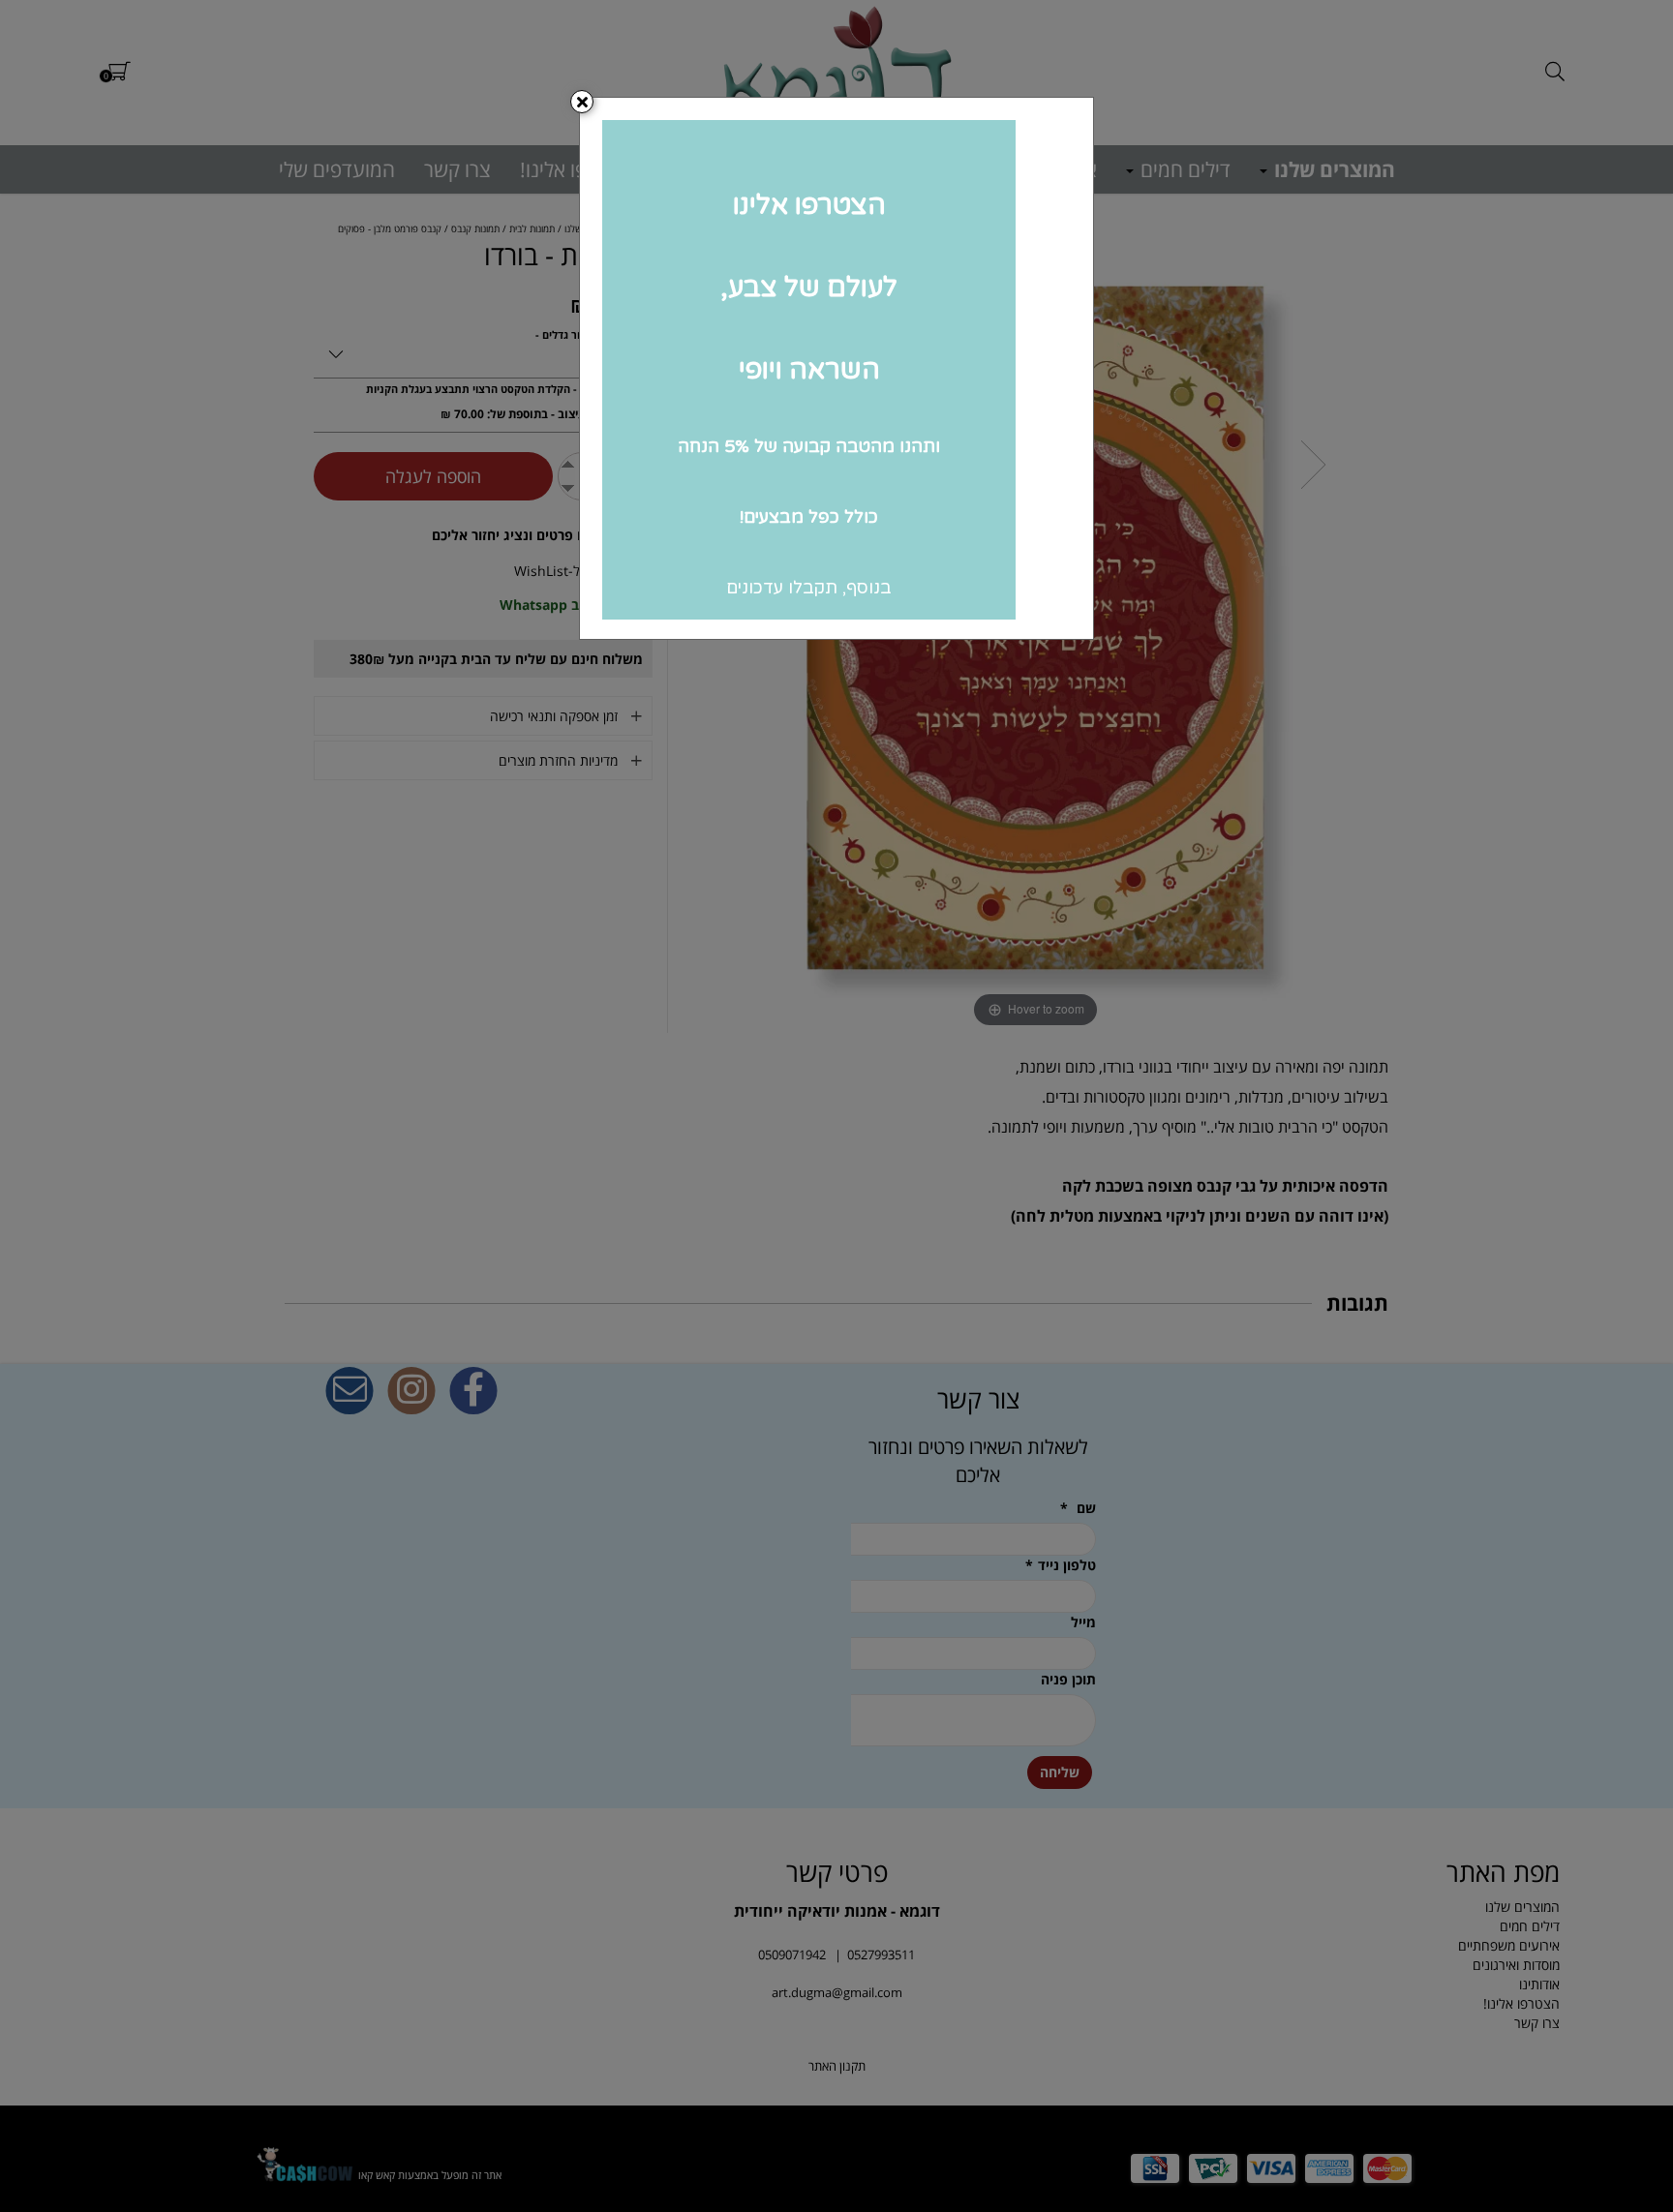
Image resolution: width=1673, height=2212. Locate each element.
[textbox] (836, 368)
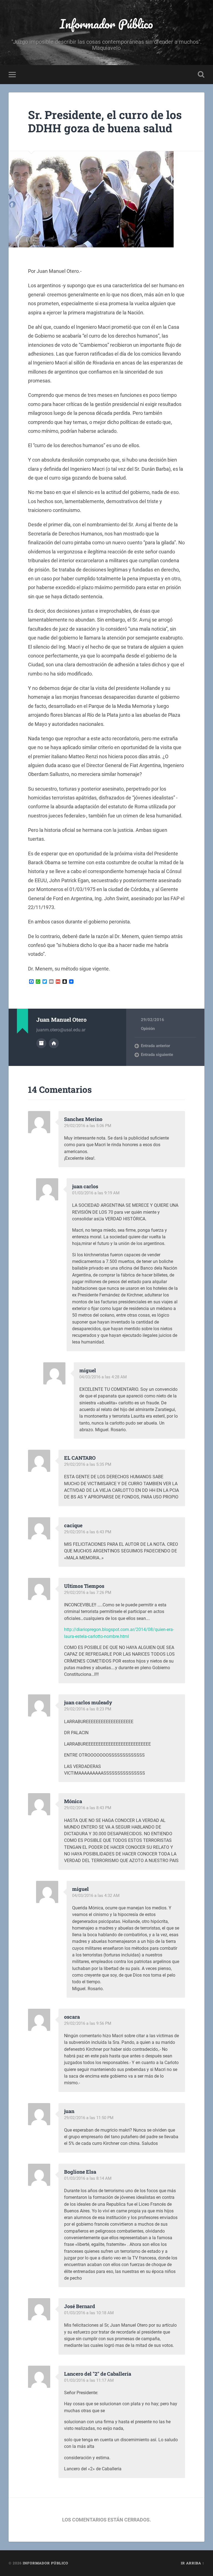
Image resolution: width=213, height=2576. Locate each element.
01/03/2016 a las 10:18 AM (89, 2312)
---
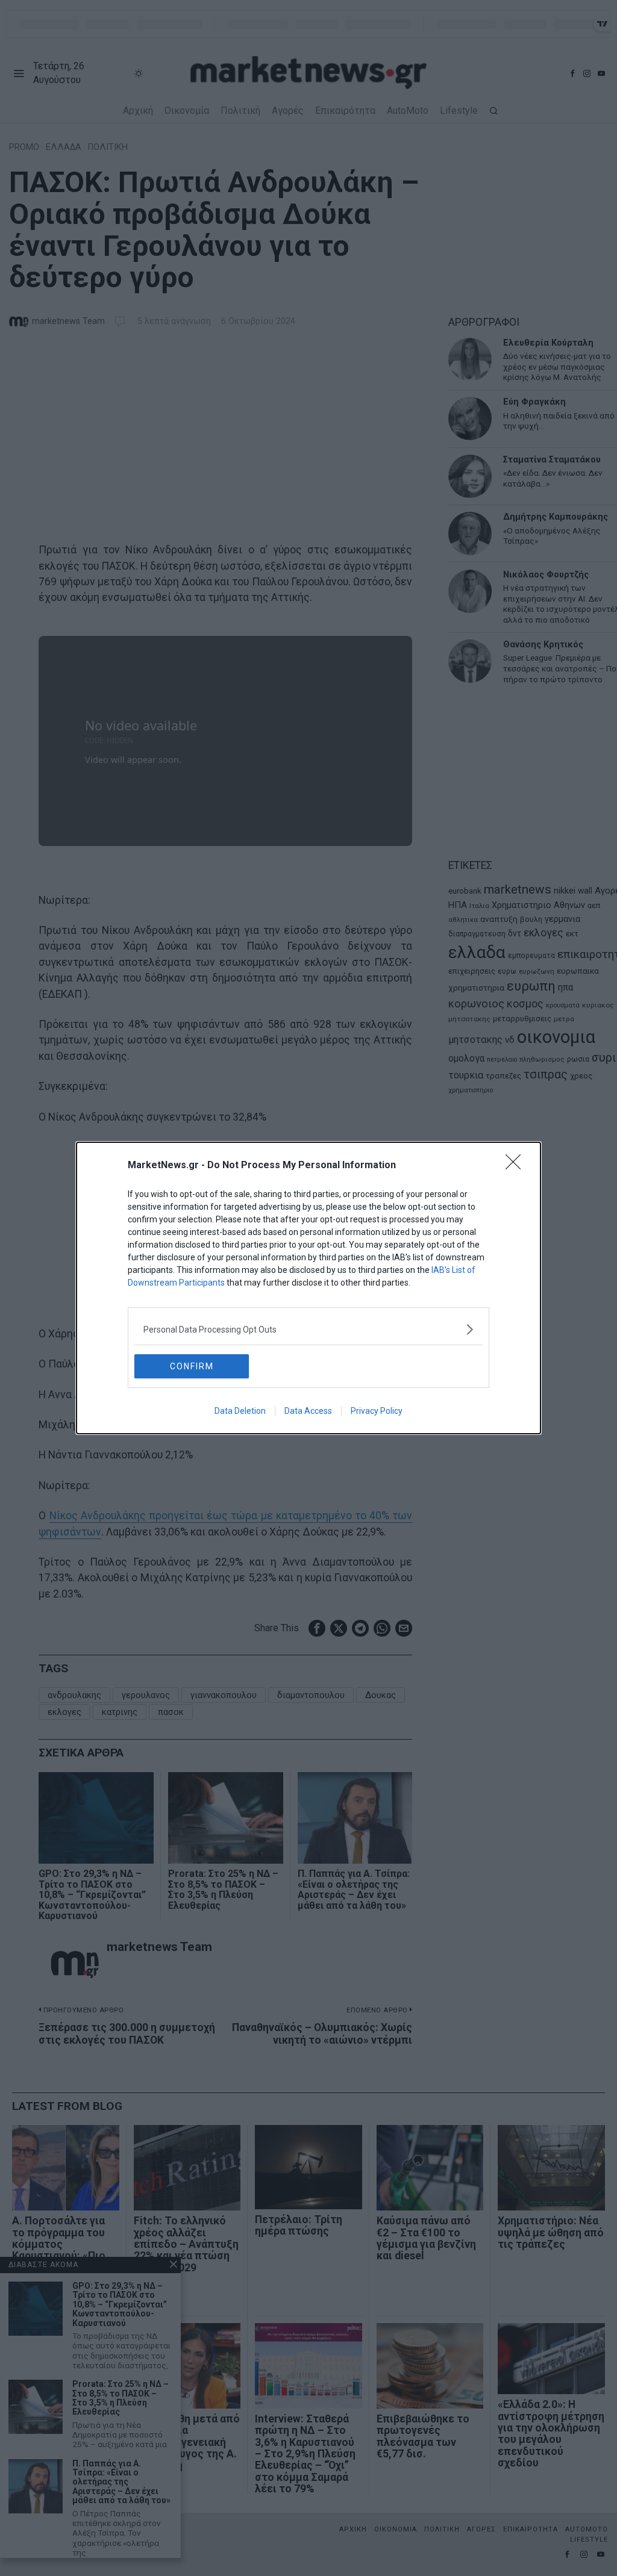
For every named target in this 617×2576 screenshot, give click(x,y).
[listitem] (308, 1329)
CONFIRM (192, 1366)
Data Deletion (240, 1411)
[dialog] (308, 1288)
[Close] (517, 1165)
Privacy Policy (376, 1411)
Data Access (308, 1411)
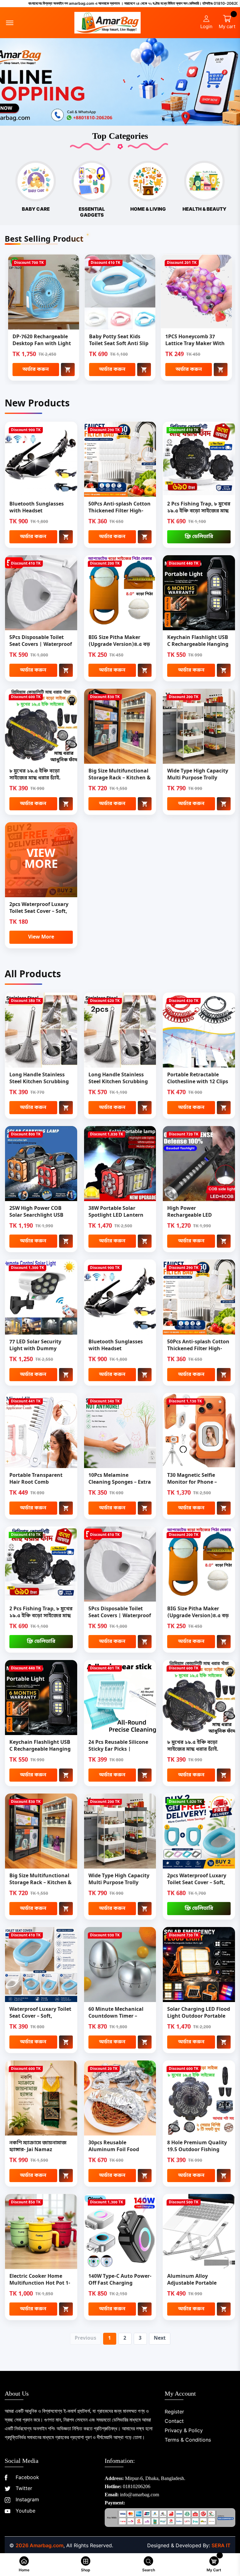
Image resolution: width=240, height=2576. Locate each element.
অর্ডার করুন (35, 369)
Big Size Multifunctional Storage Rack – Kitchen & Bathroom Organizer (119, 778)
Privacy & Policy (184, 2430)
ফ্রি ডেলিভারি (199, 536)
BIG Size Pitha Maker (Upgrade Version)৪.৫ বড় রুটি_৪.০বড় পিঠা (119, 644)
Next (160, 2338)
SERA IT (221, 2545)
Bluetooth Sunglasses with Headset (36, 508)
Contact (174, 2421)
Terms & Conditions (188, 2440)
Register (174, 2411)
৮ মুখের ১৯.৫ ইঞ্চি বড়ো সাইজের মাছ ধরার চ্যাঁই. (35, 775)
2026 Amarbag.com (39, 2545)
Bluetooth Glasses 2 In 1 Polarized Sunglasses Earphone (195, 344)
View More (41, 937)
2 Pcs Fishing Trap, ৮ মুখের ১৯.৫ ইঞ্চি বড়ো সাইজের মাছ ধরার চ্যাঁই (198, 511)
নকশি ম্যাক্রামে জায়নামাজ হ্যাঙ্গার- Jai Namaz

WHAT YOU SHOULD DO
From the records above, retype only the lines starting at the line that contains "Register (174, 2411)" and ending at the line that contains "নকশি ম্যাক্রামে জায়নামাজ হ্যাঙ্গার- Jai Namaz", both included.

SOLUTION TO THIS TASK
Register (174, 2411)
৮ মুখের ১৯.৫ ইঞ্চি বড়ো সাইজের মাছ ধরার চ্যাঁই. (35, 775)
2026 Amarbag.com (39, 2545)
Bluetooth Glasses 2 In 1 Polarized Sunglasses Earphone (195, 344)
View More (41, 937)
2 Pcs Fishing Trap, ৮ মুখের ১৯.৫ ইঞ্চি বড়ো সাইজের মাছ ধরার চ্যাঁই (198, 511)
নকশি ম্যাক্রামে জায়নামাজ হ্যাঙ্গার- Jai Namaz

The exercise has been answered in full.